— TASK DESCRIPTION —
Return each line of the data below unchanged, please.

Dataset items:
********************

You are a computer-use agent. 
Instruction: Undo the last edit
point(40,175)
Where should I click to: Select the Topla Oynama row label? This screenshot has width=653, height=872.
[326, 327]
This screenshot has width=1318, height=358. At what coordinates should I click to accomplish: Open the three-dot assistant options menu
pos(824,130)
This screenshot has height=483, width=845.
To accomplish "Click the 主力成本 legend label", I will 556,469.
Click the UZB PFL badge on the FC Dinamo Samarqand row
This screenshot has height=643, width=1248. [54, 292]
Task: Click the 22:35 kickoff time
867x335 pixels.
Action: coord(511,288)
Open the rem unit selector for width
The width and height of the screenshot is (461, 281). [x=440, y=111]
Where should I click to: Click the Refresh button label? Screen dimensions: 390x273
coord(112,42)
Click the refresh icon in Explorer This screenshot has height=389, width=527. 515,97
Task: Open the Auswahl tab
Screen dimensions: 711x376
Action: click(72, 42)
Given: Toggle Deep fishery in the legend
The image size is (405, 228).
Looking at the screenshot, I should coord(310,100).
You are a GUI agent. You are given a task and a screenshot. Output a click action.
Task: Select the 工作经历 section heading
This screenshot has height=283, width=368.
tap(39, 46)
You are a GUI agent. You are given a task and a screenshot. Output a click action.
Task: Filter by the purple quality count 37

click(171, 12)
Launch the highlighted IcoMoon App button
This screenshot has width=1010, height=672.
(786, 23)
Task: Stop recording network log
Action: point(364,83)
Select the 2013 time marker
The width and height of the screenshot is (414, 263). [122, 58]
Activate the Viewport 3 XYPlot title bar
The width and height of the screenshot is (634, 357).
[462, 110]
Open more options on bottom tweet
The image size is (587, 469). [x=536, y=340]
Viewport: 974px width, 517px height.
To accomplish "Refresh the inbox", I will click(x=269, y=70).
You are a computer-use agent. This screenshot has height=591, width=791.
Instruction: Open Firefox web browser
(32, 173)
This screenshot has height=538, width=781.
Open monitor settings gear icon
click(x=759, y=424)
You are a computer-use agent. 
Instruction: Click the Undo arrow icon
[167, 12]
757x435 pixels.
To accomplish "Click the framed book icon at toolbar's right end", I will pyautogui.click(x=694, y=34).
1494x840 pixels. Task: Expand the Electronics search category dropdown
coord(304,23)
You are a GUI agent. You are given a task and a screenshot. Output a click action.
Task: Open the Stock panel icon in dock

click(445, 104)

********************

— TASK RESULT —
You are a computer-use agent. 
Instruction: Undo the last edit
point(40,175)
Where should I click to: Select the Topla Oynama row label? This screenshot has width=653, height=872.
[326, 327]
This screenshot has width=1318, height=358. At what coordinates should I click to accomplish: Open the three-dot assistant options menu
pos(824,130)
This screenshot has height=483, width=845.
To accomplish "Click the 主力成本 legend label", I will 556,469.
Click the UZB PFL badge on the FC Dinamo Samarqand row
This screenshot has height=643, width=1248. [54, 292]
Task: Click the 22:35 kickoff time
867x335 pixels.
Action: coord(511,288)
Open the rem unit selector for width
The width and height of the screenshot is (461, 281). [x=440, y=111]
Where should I click to: Click the Refresh button label? Screen dimensions: 390x273
coord(112,42)
Click the refresh icon in Explorer This screenshot has height=389, width=527. 515,97
Task: Open the Auswahl tab
Screen dimensions: 711x376
Action: click(72, 42)
Given: Toggle Deep fishery in the legend
The image size is (405, 228).
Looking at the screenshot, I should coord(310,100).
You are a GUI agent. You are given a task and a screenshot. Output a click action.
Task: Select the 工作经历 section heading
This screenshot has height=283, width=368.
tap(39, 46)
You are a GUI agent. You are given a task and a screenshot. Output a click action.
Task: Filter by the purple quality count 37

click(171, 12)
Launch the highlighted IcoMoon App button
This screenshot has width=1010, height=672.
(786, 23)
Task: Stop recording network log
Action: point(364,83)
Select the 2013 time marker
The width and height of the screenshot is (414, 263). [122, 58]
Activate the Viewport 3 XYPlot title bar
The width and height of the screenshot is (634, 357).
[462, 110]
Open more options on bottom tweet
The image size is (587, 469). [x=536, y=340]
Viewport: 974px width, 517px height.
To accomplish "Refresh the inbox", I will click(x=269, y=70).
You are a computer-use agent. This screenshot has height=591, width=791.
Instruction: Open Firefox web browser
(32, 173)
This screenshot has height=538, width=781.
Open monitor settings gear icon
click(x=759, y=424)
You are a computer-use agent. 
Instruction: Click the Undo arrow icon
[167, 12]
757x435 pixels.
To accomplish "Click the framed book icon at toolbar's right end", I will pyautogui.click(x=694, y=34).
1494x840 pixels. Task: Expand the Electronics search category dropdown
coord(304,23)
You are a GUI agent. You are given a task and a screenshot. Output a click action.
Task: Open the Stock panel icon in dock

click(445, 104)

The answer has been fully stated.